Komparatif.ID, Bireuen— Pemerintah Kabupaten Bireuen terus melakukan upaya pemenuhan kebutuhan dasar masyarakat pascabencana banjir dan longsor yang terjadi beberapa waktu lalu. Hingga 28 Januari 2026, Badan Penanggulangan Bencana Daerah (BPBD) Kabupaten Bireuen telah mendistribusikan sebanyak 1.057 ton air bersih ke wilayah terdampak banjir dan longsor.
Bupati Bireuen, H. Mukhlis S.T, menegaskan penyediaan air bersih menjadi prioritas utama pemerintah daerah setelah bencana.

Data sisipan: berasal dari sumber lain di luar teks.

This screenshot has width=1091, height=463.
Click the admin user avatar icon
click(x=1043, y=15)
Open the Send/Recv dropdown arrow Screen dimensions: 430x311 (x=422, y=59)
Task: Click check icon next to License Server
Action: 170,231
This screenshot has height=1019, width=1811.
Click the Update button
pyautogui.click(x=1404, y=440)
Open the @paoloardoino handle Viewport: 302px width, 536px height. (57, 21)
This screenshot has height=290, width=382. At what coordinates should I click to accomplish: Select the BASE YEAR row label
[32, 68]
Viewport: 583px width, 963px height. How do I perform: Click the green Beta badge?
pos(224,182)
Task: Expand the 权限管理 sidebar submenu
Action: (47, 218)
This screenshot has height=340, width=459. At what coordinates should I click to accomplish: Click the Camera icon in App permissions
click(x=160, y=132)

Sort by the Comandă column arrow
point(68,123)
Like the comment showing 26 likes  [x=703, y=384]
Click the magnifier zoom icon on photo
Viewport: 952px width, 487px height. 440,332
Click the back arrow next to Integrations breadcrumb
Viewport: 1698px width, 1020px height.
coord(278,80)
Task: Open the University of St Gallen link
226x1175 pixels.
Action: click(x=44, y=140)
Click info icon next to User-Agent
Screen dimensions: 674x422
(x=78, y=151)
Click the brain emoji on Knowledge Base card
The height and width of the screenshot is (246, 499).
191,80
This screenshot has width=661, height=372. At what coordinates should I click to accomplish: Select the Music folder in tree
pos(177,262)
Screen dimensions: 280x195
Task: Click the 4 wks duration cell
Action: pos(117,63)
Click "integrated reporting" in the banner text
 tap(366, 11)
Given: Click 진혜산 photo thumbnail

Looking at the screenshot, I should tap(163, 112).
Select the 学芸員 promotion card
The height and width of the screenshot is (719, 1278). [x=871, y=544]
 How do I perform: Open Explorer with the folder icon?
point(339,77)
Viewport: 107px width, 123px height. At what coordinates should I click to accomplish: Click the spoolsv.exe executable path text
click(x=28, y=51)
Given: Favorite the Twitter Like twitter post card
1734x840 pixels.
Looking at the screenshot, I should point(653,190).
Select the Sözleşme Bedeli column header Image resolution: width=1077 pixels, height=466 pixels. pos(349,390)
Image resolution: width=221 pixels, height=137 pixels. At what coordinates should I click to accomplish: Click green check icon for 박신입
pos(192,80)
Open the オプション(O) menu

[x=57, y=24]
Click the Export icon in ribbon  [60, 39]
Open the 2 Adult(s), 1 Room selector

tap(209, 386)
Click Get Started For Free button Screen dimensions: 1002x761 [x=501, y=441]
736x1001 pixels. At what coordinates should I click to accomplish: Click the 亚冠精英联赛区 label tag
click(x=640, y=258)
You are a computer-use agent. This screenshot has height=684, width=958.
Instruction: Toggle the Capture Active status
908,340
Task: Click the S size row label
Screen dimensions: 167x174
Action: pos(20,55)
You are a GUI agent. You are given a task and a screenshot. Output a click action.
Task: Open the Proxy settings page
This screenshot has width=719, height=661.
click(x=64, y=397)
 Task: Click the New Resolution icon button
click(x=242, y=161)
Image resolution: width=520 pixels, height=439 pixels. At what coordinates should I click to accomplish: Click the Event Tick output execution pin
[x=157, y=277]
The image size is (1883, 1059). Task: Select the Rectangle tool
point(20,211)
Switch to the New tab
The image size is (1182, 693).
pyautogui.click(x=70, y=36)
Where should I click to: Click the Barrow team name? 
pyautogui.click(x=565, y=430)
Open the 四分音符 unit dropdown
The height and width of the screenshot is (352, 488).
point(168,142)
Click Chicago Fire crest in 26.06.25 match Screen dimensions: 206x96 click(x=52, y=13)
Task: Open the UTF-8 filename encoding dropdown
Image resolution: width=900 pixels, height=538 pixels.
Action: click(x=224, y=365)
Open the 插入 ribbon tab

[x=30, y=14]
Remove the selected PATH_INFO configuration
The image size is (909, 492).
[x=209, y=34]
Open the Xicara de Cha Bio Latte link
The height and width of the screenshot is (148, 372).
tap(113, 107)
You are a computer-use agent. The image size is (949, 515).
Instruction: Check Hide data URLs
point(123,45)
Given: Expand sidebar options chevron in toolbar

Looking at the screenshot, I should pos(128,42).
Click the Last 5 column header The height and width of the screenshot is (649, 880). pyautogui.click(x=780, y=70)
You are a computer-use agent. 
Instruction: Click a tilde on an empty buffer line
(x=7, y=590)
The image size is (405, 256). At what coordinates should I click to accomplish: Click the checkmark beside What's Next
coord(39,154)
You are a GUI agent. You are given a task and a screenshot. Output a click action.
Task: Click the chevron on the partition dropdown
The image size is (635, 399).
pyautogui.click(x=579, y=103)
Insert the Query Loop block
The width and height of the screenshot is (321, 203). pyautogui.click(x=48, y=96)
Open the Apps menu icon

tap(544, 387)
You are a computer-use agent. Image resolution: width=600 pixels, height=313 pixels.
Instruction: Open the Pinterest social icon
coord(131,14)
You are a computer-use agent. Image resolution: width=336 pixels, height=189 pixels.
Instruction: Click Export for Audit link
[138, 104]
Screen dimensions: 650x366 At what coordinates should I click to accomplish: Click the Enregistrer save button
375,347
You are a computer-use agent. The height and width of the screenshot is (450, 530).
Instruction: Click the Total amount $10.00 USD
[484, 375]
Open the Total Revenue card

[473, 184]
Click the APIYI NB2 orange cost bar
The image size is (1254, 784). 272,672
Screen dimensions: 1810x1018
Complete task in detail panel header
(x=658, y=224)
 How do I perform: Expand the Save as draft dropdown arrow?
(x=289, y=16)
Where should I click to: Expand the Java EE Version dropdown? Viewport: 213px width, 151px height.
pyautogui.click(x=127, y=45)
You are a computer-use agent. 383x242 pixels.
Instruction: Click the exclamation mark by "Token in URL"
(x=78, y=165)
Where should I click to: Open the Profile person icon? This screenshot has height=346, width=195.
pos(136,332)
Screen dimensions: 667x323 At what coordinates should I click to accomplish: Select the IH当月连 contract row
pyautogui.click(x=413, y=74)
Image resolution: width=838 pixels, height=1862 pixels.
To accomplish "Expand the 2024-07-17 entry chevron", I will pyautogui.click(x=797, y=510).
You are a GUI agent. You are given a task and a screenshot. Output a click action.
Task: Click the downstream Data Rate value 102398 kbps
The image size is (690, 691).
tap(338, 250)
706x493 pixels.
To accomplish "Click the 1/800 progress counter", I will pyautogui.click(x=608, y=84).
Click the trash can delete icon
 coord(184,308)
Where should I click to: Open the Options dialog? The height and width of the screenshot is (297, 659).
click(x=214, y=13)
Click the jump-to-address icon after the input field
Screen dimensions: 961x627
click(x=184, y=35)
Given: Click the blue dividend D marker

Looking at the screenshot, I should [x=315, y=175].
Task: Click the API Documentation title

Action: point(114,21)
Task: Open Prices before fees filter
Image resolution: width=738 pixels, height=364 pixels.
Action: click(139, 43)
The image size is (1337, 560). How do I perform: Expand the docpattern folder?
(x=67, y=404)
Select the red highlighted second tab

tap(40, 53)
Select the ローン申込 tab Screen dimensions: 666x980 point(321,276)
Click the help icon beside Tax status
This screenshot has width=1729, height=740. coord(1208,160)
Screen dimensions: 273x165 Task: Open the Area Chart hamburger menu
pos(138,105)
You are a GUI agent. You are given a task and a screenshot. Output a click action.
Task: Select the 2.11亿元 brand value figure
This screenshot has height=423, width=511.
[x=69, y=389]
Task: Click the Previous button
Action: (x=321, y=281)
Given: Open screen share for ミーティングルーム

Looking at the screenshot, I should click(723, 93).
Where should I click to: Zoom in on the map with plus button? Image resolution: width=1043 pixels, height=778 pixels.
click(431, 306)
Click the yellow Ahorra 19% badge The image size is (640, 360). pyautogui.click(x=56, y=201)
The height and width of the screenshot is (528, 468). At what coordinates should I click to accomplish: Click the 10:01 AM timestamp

Menurutnya, air bersih merupakan kebutuhan mendesak yang harus segera dipenuhi agar aktivitas dasar masyarakat tetap dapat berjalan.
Ia menyampaikan pemerintah daerah berkomitmen memastikan warga terdampak tidak mengalami kesulitan memperoleh air untuk kebutuhan sehari-hari, terutama untuk minum, memasak, dan sanitasi.
“Air bersih adalah kebutuhan dasar masyarakat. Pemerintah daerah memastikan warga terdampak tidak kesulitan memperoleh air untuk kebutuhan sehari-hari, terutama di masa darurat seperti ini,” ujarnya, Jumat (30/1/2026).
Distribusi air bersih difokuskan pada desa-desa yang mengalami kerusakan cukup parah, khususnya wilayah yang jaringan air bersihnya belum pulih.
Setiap hari, puluhan ribu liter air bersih disalurkan ke permukiman warga dan titik-titik pengungsian dengan jadwal distribusi yang disesuaikan dengan kondisi serta kebutuhan di lapangan.
Baca juga: H. Subarni Akan Bangun 50 Unit Huntap untuk Korban Banjir di Bireuen
Penyaluran dilakukan menggunakan mobil tangki berkapasitas 4.000 liter untuk menjangkau daerah-daerah yang sumber airnya masih terganggu.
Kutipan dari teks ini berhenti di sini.